Cyprus is considered as an attractive trust jurisdiction. It enjoys a modern trust regime, based on common law. The Cyprus International Trust Law (CIT Law) was updated in 2012 to modernise the Cyprus International Trusts (CITs) legal framework and to offer incentives to international High Net Worth Individuals to choose Cyprus as their preferred tax jurisdiction.
The reasoning report which accompanied the 2012 CIT Law amendment, stated that it was an objective for Cyprus to have the most attractive industry worldwide for international trusts. At the same time, it was very important for Cyprus not to sponsor or allow in any way inappropriate conduct either by the settlor or by other officers of a trust.
In a nutshell, a CIT is straightforward and easy to set up, while Cyprus provides a number of additional incentives, primarily through its tax regime.

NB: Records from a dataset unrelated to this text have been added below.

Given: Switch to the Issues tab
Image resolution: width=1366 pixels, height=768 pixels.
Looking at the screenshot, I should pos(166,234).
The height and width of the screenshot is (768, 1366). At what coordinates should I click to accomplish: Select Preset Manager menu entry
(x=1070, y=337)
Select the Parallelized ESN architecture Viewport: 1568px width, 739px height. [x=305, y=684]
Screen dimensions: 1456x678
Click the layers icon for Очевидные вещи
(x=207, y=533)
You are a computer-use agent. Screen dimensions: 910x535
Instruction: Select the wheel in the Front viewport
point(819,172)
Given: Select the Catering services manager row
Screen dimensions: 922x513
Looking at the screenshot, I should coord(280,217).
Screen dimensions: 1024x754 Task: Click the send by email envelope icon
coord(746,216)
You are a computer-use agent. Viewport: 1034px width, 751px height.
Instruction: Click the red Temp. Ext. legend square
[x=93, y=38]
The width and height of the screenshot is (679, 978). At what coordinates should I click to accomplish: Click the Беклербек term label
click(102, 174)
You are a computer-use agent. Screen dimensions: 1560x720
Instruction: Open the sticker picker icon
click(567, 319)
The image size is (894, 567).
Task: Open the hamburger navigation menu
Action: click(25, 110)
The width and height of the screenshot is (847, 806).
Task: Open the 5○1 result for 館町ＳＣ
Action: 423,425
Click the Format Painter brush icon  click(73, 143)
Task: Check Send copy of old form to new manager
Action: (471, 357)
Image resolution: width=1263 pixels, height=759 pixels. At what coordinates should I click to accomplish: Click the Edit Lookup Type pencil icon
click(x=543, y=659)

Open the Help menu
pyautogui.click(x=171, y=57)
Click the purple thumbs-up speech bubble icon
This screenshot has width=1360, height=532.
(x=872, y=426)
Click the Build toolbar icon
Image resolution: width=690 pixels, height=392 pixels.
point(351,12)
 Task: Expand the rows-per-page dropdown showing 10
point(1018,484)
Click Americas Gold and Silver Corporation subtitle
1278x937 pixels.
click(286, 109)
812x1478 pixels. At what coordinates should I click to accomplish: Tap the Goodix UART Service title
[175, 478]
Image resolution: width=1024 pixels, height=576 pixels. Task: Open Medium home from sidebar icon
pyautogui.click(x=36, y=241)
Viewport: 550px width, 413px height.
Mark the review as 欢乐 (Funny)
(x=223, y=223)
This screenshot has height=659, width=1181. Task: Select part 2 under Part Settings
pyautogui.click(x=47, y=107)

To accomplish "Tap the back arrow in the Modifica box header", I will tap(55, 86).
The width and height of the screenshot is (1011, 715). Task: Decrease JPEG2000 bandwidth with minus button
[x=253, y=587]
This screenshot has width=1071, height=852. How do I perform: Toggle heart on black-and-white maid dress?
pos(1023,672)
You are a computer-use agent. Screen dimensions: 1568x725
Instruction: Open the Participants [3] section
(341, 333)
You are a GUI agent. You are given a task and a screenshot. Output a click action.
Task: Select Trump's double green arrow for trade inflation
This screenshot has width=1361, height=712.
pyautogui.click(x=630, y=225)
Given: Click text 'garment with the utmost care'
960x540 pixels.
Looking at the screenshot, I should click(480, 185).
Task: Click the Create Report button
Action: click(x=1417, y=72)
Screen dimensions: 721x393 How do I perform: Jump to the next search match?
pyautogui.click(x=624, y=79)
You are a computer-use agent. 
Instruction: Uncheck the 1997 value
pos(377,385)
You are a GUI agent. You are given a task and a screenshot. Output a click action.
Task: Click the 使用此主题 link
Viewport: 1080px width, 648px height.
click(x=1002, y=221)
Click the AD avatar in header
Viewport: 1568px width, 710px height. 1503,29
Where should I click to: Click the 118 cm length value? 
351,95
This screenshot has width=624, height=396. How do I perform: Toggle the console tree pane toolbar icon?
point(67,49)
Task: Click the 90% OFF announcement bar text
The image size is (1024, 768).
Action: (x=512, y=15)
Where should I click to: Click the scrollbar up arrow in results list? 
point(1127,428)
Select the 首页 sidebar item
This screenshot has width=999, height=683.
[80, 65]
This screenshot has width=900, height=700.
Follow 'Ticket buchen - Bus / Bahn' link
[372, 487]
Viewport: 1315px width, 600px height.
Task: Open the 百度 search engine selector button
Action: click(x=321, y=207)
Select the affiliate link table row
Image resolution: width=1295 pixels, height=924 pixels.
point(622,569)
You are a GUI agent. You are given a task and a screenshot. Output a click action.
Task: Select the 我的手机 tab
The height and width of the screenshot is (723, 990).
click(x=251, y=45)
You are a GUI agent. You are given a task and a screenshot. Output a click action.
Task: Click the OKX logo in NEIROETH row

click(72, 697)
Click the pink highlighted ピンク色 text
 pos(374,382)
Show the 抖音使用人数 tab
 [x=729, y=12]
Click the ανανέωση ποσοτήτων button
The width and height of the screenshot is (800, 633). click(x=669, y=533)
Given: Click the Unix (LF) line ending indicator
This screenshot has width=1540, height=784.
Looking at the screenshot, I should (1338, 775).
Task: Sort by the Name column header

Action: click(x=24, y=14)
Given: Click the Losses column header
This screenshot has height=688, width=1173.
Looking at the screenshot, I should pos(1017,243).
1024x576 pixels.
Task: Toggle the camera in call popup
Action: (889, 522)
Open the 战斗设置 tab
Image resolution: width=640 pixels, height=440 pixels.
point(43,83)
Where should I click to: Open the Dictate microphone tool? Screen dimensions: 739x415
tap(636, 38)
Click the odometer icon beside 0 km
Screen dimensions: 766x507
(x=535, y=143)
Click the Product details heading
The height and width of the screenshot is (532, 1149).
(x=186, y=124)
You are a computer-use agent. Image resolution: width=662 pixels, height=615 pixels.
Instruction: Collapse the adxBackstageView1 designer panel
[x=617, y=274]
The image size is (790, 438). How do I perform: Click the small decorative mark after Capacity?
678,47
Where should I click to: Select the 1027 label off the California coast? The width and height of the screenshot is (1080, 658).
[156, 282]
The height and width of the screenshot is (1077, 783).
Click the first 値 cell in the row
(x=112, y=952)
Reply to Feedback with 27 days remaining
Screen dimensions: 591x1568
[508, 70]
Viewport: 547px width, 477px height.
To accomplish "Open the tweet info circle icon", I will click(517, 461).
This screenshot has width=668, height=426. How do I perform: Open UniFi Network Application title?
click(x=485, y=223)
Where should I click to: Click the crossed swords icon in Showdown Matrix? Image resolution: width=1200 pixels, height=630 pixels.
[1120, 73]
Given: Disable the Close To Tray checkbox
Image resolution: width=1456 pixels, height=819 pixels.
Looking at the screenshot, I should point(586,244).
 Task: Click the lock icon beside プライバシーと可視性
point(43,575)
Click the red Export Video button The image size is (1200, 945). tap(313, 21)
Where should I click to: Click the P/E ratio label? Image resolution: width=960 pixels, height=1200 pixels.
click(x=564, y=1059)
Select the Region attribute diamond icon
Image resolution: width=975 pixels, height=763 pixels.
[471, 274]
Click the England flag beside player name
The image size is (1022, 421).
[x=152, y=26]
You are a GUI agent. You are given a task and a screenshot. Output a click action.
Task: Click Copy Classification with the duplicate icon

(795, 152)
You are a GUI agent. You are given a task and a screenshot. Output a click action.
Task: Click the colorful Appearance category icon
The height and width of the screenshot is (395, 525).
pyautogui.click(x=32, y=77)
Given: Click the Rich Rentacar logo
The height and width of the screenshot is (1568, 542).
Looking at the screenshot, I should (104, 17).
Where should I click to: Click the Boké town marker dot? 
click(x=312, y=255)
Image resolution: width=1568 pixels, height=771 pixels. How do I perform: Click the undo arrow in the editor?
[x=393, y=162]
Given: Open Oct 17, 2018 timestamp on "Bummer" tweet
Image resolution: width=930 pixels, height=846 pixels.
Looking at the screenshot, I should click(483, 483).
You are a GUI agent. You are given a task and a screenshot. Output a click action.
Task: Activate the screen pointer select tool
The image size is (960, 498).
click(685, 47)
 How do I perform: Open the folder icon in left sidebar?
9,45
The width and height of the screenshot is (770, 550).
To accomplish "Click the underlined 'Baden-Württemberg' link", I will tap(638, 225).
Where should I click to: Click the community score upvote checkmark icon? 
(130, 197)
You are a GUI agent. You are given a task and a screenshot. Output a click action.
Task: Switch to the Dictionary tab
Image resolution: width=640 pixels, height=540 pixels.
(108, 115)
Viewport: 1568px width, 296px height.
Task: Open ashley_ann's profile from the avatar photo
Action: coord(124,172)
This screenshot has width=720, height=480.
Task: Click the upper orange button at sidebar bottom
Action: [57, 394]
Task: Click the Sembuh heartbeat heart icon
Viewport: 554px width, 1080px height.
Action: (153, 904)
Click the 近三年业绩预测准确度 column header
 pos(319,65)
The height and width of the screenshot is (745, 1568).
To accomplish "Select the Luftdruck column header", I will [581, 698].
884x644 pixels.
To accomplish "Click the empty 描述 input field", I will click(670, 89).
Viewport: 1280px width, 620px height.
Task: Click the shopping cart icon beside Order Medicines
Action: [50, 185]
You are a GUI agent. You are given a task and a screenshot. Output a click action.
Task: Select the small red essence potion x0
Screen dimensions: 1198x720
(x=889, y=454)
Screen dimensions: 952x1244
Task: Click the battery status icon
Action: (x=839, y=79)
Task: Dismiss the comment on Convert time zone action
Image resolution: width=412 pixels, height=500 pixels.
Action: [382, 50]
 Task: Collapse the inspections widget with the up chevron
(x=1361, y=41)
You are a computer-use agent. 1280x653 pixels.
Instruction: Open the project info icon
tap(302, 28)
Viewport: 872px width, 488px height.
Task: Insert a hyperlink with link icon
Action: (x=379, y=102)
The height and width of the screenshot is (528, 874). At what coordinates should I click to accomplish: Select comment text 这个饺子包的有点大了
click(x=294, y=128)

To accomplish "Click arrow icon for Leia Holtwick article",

However, while all the above look good on paper, a trust can easily fail if it is considered to be a sham trust. The main reason why trusts may be characterised as sham and thus be open to attack, is the maintenance by the settlor of control over the trust assets and over the trustee or the protector.
So, what are the key considerations when setting up a trust:
- Trusts should be used for a proper purpose:
A CIT is a useful tool for regulating succession and planning, wealth preservation and asset protection. If used for ulterior purposes, including those of placing assets out of the reach of creditors, it is more than likely that such trust structure will fail.
- Setting up a proper trust structure:
Well begun is half done. An appropriate trust structure should be in place from the beginning. The trust instrument, should be properly drafted. Professional trustees, that actually know how to get the job done, should be appointed. Moreover, the protector should be independent of the settlor and the veto powers provided to a protector should be limited only to certain matters.
The common practice to appoint the settlor’s closest people, family members or employees of the family office as trustees or protectors, is a recipe for disaster.
- Choose your advisors wisely:
Therefore proper, competent and knowledgeable advisors – lawyers, tax consultants, auditors, wealth managers – should be chosen to ensure that a CIT is properly established, administered and managed.
- Discretionary nature:
Most importantly, a trust should always maintain its discretionary nature. The trustee’s decision-making power should be unfettered and any decisions taken should be to the benefit of the trust property. Letters of wishes given by settlors are no more than mere guidance and should be treated as such by a trustee. The beneficiaries to a discretionary trust, have no fixed right to the capital or income thereof, but only the right to be considered at a potential distribution by the trustee of the trust capital or income. In any case, the trustee should not be directed on how to administer a trust.
The solution is simple: Trust wisely the appropriate and competent professional for a proper and successful settlement and administration of a trust.